> **To do**: Copy the lines below word for word, without changing anything.

____ Task inputs

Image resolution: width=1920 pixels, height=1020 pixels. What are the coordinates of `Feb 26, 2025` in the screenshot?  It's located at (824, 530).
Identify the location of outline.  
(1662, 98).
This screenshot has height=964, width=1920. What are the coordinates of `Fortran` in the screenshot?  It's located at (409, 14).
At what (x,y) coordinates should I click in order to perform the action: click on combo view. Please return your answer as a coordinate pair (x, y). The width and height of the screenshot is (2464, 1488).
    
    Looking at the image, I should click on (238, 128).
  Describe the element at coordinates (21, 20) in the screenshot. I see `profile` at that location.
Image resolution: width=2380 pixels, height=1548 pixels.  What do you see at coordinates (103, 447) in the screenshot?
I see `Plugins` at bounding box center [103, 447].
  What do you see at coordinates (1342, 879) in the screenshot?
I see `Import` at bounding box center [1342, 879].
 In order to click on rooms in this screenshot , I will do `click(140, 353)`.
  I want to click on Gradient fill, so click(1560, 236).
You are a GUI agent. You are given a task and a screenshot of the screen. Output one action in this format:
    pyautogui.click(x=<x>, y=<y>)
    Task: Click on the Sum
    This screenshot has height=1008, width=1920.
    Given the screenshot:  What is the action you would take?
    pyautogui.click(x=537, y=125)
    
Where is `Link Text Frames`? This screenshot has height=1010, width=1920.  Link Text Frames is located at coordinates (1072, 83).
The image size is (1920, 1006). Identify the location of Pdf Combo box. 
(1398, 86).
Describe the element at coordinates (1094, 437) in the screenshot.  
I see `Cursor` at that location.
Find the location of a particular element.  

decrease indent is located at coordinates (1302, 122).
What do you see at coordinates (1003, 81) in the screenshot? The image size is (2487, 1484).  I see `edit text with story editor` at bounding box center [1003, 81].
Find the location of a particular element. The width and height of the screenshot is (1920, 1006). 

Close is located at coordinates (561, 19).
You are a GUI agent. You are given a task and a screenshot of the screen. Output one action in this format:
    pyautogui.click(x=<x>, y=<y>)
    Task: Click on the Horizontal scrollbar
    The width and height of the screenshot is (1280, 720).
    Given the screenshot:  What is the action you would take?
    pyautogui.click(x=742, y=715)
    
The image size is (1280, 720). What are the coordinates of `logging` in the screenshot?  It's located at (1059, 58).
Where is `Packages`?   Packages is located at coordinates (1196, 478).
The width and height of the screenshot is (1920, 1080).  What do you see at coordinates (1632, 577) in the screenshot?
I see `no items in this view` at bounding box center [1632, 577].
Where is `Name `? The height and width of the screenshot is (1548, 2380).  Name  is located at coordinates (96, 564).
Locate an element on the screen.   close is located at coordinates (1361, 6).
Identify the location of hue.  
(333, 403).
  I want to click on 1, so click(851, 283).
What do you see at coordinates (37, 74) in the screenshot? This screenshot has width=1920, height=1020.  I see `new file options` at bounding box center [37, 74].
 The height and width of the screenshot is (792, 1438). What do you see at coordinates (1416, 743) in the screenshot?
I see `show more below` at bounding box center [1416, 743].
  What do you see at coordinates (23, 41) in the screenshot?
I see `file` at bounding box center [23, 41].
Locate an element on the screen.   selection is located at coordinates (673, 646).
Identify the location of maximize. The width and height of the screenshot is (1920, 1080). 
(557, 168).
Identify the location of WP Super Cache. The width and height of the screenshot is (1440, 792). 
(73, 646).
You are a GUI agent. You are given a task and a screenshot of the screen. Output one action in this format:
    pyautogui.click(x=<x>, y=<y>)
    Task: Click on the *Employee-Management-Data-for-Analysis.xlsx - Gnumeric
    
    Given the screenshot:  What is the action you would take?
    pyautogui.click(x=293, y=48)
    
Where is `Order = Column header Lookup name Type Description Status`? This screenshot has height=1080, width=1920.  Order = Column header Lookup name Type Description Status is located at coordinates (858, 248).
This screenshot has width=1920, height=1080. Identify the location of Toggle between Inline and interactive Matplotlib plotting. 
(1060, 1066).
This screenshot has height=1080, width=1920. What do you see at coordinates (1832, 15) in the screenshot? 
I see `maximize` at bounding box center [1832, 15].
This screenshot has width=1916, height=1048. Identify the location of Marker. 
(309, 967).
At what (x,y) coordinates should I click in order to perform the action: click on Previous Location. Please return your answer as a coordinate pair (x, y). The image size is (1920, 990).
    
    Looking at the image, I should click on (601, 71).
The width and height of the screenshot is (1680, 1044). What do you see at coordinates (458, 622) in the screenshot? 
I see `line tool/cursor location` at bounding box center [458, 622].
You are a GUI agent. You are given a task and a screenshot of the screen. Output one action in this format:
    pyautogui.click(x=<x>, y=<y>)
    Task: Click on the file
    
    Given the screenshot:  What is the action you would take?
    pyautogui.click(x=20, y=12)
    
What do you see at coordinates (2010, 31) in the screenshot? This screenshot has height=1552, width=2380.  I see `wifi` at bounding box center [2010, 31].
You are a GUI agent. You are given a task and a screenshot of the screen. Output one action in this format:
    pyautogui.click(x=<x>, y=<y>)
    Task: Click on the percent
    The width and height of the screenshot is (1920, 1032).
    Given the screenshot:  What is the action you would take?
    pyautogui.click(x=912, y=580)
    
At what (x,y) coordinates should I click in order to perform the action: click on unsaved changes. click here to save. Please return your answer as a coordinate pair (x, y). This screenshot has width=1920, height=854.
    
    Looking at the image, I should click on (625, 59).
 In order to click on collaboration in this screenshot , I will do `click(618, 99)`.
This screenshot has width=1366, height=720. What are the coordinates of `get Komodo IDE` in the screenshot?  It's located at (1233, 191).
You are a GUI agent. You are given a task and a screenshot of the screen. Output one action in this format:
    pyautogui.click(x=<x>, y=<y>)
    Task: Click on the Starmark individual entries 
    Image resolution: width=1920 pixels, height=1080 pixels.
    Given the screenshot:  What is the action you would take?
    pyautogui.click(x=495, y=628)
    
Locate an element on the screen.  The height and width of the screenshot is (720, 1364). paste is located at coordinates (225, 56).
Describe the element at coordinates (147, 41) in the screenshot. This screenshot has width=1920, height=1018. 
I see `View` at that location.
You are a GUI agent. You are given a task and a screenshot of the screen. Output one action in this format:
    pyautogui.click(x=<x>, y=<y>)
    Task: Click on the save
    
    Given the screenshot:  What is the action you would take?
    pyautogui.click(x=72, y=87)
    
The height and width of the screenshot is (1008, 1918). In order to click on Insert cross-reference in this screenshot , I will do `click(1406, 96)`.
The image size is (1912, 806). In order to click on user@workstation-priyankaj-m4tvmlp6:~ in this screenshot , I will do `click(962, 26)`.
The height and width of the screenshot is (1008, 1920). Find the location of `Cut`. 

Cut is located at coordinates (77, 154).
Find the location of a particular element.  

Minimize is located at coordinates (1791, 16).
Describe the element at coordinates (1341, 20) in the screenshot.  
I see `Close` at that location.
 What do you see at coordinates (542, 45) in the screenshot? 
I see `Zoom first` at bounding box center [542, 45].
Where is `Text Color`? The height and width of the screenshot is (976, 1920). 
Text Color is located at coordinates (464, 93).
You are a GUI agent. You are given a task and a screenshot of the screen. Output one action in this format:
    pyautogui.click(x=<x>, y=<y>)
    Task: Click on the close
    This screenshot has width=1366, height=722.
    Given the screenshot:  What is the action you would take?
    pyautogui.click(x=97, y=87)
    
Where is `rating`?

________

> **Solution to the exercise**:
Image resolution: width=1920 pixels, height=1020 pixels. What are the coordinates of `Feb 26, 2025` in the screenshot?  It's located at (824, 530).
Identify the location of outline.  
(1662, 98).
This screenshot has height=964, width=1920. What are the coordinates of `Fortran` in the screenshot?  It's located at (409, 14).
At what (x,y) coordinates should I click in order to perform the action: click on combo view. Please return your answer as a coordinate pair (x, y). The width and height of the screenshot is (2464, 1488).
    
    Looking at the image, I should click on (238, 128).
  Describe the element at coordinates (21, 20) in the screenshot. I see `profile` at that location.
Image resolution: width=2380 pixels, height=1548 pixels.  What do you see at coordinates (103, 447) in the screenshot?
I see `Plugins` at bounding box center [103, 447].
  What do you see at coordinates (1342, 879) in the screenshot?
I see `Import` at bounding box center [1342, 879].
 In order to click on rooms in this screenshot , I will do `click(140, 353)`.
  I want to click on Gradient fill, so click(1560, 236).
You are a GUI agent. You are given a task and a screenshot of the screen. Output one action in this format:
    pyautogui.click(x=<x>, y=<y>)
    Task: Click on the Sum
    This screenshot has height=1008, width=1920.
    Given the screenshot:  What is the action you would take?
    pyautogui.click(x=537, y=125)
    
Where is `Link Text Frames`? This screenshot has height=1010, width=1920.  Link Text Frames is located at coordinates (1072, 83).
The image size is (1920, 1006). Identify the location of Pdf Combo box. 
(1398, 86).
Describe the element at coordinates (1094, 437) in the screenshot.  
I see `Cursor` at that location.
Find the location of a particular element.  

decrease indent is located at coordinates (1302, 122).
What do you see at coordinates (1003, 81) in the screenshot? The image size is (2487, 1484).  I see `edit text with story editor` at bounding box center [1003, 81].
Find the location of a particular element. The width and height of the screenshot is (1920, 1006). 

Close is located at coordinates (561, 19).
You are a GUI agent. You are given a task and a screenshot of the screen. Output one action in this format:
    pyautogui.click(x=<x>, y=<y>)
    Task: Click on the Horizontal scrollbar
    The width and height of the screenshot is (1280, 720).
    Given the screenshot:  What is the action you would take?
    pyautogui.click(x=742, y=715)
    
The image size is (1280, 720). What are the coordinates of `logging` in the screenshot?  It's located at (1059, 58).
Where is `Packages`?   Packages is located at coordinates (1196, 478).
The width and height of the screenshot is (1920, 1080).  What do you see at coordinates (1632, 577) in the screenshot?
I see `no items in this view` at bounding box center [1632, 577].
Where is `Name `? The height and width of the screenshot is (1548, 2380).  Name  is located at coordinates (96, 564).
Locate an element on the screen.   close is located at coordinates (1361, 6).
Identify the location of hue.  
(333, 403).
  I want to click on 1, so click(851, 283).
What do you see at coordinates (37, 74) in the screenshot? This screenshot has width=1920, height=1020.  I see `new file options` at bounding box center [37, 74].
 The height and width of the screenshot is (792, 1438). What do you see at coordinates (1416, 743) in the screenshot?
I see `show more below` at bounding box center [1416, 743].
  What do you see at coordinates (23, 41) in the screenshot?
I see `file` at bounding box center [23, 41].
Locate an element on the screen.   selection is located at coordinates (673, 646).
Identify the location of maximize. The width and height of the screenshot is (1920, 1080). 
(557, 168).
Identify the location of WP Super Cache. The width and height of the screenshot is (1440, 792). 
(73, 646).
You are a GUI agent. You are given a task and a screenshot of the screen. Output one action in this format:
    pyautogui.click(x=<x>, y=<y>)
    Task: Click on the *Employee-Management-Data-for-Analysis.xlsx - Gnumeric
    
    Given the screenshot:  What is the action you would take?
    pyautogui.click(x=293, y=48)
    
Where is `Order = Column header Lookup name Type Description Status`? This screenshot has height=1080, width=1920.  Order = Column header Lookup name Type Description Status is located at coordinates (858, 248).
This screenshot has width=1920, height=1080. Identify the location of Toggle between Inline and interactive Matplotlib plotting. 
(1060, 1066).
This screenshot has height=1080, width=1920. What do you see at coordinates (1832, 15) in the screenshot? 
I see `maximize` at bounding box center [1832, 15].
This screenshot has width=1916, height=1048. Identify the location of Marker. 
(309, 967).
At what (x,y) coordinates should I click in order to perform the action: click on Previous Location. Please return your answer as a coordinate pair (x, y). The image size is (1920, 990).
    
    Looking at the image, I should click on (601, 71).
The width and height of the screenshot is (1680, 1044). What do you see at coordinates (458, 622) in the screenshot? 
I see `line tool/cursor location` at bounding box center [458, 622].
You are a GUI agent. You are given a task and a screenshot of the screen. Output one action in this format:
    pyautogui.click(x=<x>, y=<y>)
    Task: Click on the file
    
    Given the screenshot:  What is the action you would take?
    pyautogui.click(x=20, y=12)
    
What do you see at coordinates (2010, 31) in the screenshot? This screenshot has height=1552, width=2380.  I see `wifi` at bounding box center [2010, 31].
You are a GUI agent. You are given a task and a screenshot of the screen. Output one action in this format:
    pyautogui.click(x=<x>, y=<y>)
    Task: Click on the percent
    The width and height of the screenshot is (1920, 1032).
    Given the screenshot:  What is the action you would take?
    pyautogui.click(x=912, y=580)
    
At what (x,y) coordinates should I click in order to perform the action: click on unsaved changes. click here to save. Please return your answer as a coordinate pair (x, y). This screenshot has width=1920, height=854.
    
    Looking at the image, I should click on (625, 59).
 In order to click on collaboration in this screenshot , I will do `click(618, 99)`.
This screenshot has width=1366, height=720. What are the coordinates of `get Komodo IDE` in the screenshot?  It's located at (1233, 191).
You are a GUI agent. You are given a task and a screenshot of the screen. Output one action in this format:
    pyautogui.click(x=<x>, y=<y>)
    Task: Click on the Starmark individual entries 
    Image resolution: width=1920 pixels, height=1080 pixels.
    Given the screenshot:  What is the action you would take?
    pyautogui.click(x=495, y=628)
    
Locate an element on the screen.  The height and width of the screenshot is (720, 1364). paste is located at coordinates (225, 56).
Describe the element at coordinates (147, 41) in the screenshot. This screenshot has width=1920, height=1018. 
I see `View` at that location.
You are a GUI agent. You are given a task and a screenshot of the screen. Output one action in this format:
    pyautogui.click(x=<x>, y=<y>)
    Task: Click on the save
    
    Given the screenshot:  What is the action you would take?
    pyautogui.click(x=72, y=87)
    
The height and width of the screenshot is (1008, 1918). In order to click on Insert cross-reference in this screenshot , I will do `click(1406, 96)`.
The image size is (1912, 806). In order to click on user@workstation-priyankaj-m4tvmlp6:~ in this screenshot , I will do `click(962, 26)`.
The height and width of the screenshot is (1008, 1920). Find the location of `Cut`. 

Cut is located at coordinates (77, 154).
Find the location of a particular element.  

Minimize is located at coordinates (1791, 16).
Describe the element at coordinates (1341, 20) in the screenshot.  
I see `Close` at that location.
 What do you see at coordinates (542, 45) in the screenshot? 
I see `Zoom first` at bounding box center [542, 45].
Where is `Text Color`? The height and width of the screenshot is (976, 1920). 
Text Color is located at coordinates (464, 93).
You are a GUI agent. You are given a task and a screenshot of the screen. Output one action in this format:
    pyautogui.click(x=<x>, y=<y>)
    Task: Click on the close
    This screenshot has width=1366, height=722.
    Given the screenshot:  What is the action you would take?
    pyautogui.click(x=97, y=87)
    
Where is `rating`?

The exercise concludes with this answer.